You can get this information starting your Django development server and
going to the http://localhost:8000/saml2/metadata url. If you have included
the djangosaml2 urls under a different url prefix you need to correct this
url.

SimpleSAMLphp issues
--------------------
As of SimpleSAMLphp 1.8.2 there is a problem if you specify attributes in
the SP configuration. When the SimpleSAMLphp metadata parser converts the
XML into its custom php format it puts the following option::

  'attributes.NameFormat' => 'urn:oasis:names:tc:SAML:2.0:attrname-format:uri'

But it need to be replaced by this one::

  'AttributeNameFormat' => 'urn:oasis:names:tc:SAML:2.0:attrname-format:uri'

Otherwise the Assertions sent from the IdP to the SP will have a wrong
Attribute Name Format and pysaml2 will be confused.

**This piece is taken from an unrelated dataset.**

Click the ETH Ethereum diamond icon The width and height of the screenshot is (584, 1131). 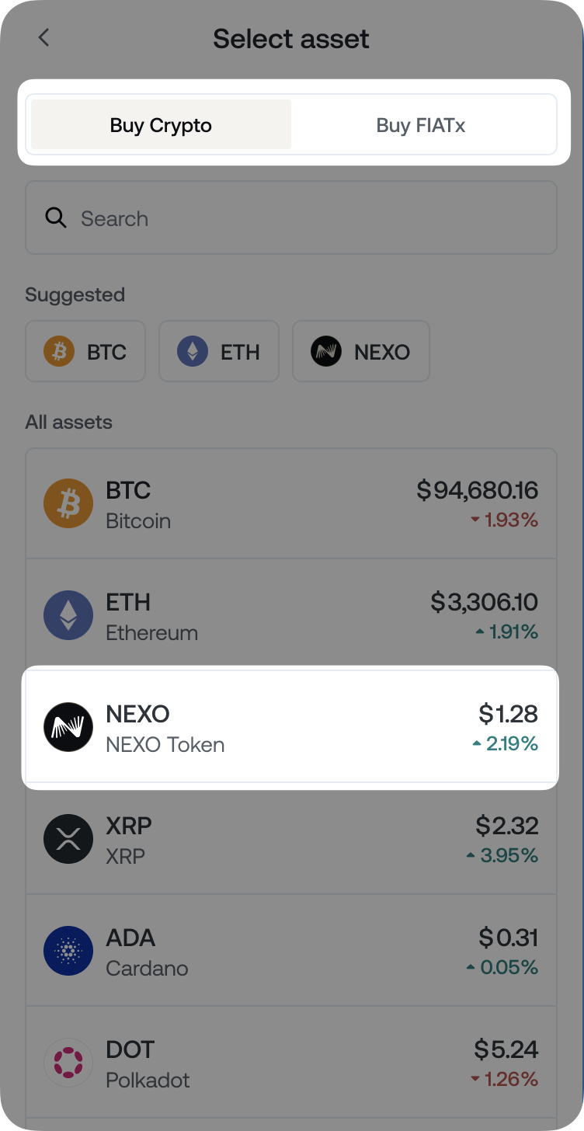[x=68, y=615]
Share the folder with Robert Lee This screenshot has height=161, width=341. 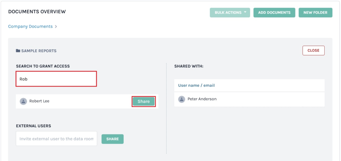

Furthermore if you have a AttributeLimit filter in your SimpleSAMLphp
configuration  you will need to enable another attribute filter just
before to make sure that the AttributeLimit does not remove the attributes
from the authentication source. The filter you need to add is an AttributeMap
filter like this::

  10 => array(
             'class' => 'core:AttributeMap', 'name2oid'
        ),

Testing
=======

One way to check if everything is working as expected is to enable the
following url::

  urlpatterns = patterns(
      '',
      #  lots of url definitions here

      (r'^saml2/', include('djangosaml2.urls')),
      (r'^test/', 'djangosaml2.views.echo_attributes'),

      #  more url definitions
  )


Now if you go to the /test/ url you will see your SAML attributes and also
a link to do a global logout.

You can also run the unit tests with the following command::

  python tests/run_tests.py

If you have `tox`_ installed you can simply call tox inside the root directory
and it will run the tests in multiple versions of Python.

.. _`tox`: http://pypi.python.org/pypi/tox

FAQ
===

**Why can't SAML be implemented as an Django Authentication Backend?**

well SAML authentication is not that simple as a set of credentials you can
put on a login form and get a response back. Actually the user password is
not given to the service provider at all. This is by design. You have to
delegate the task of authentication to the IdP and then get an asynchronous
response from it.

Given said that, djangosaml2 does use a Django Authentication Backend to
transform the SAML assertion about the user into a Django user object.

**Why not put everything in a Django middleware class and make our lifes
easier?**

Yes, that was an option I did evaluate but at the end the current design
won. In my opinion putting this logic into a middleware has the advantage
of making it easier to configure but has a couple of disadvantages: first,
the middleware would need to check if the request path is one of the
SAML endpoints for every request. Second, it would be too magical and in
case of a problem, much harder to debug.

**Why not call this package django-saml as many other Django applications?**

Following that pattern then I should import the application with
import saml but unfortunately that module name is already used in pysaml2.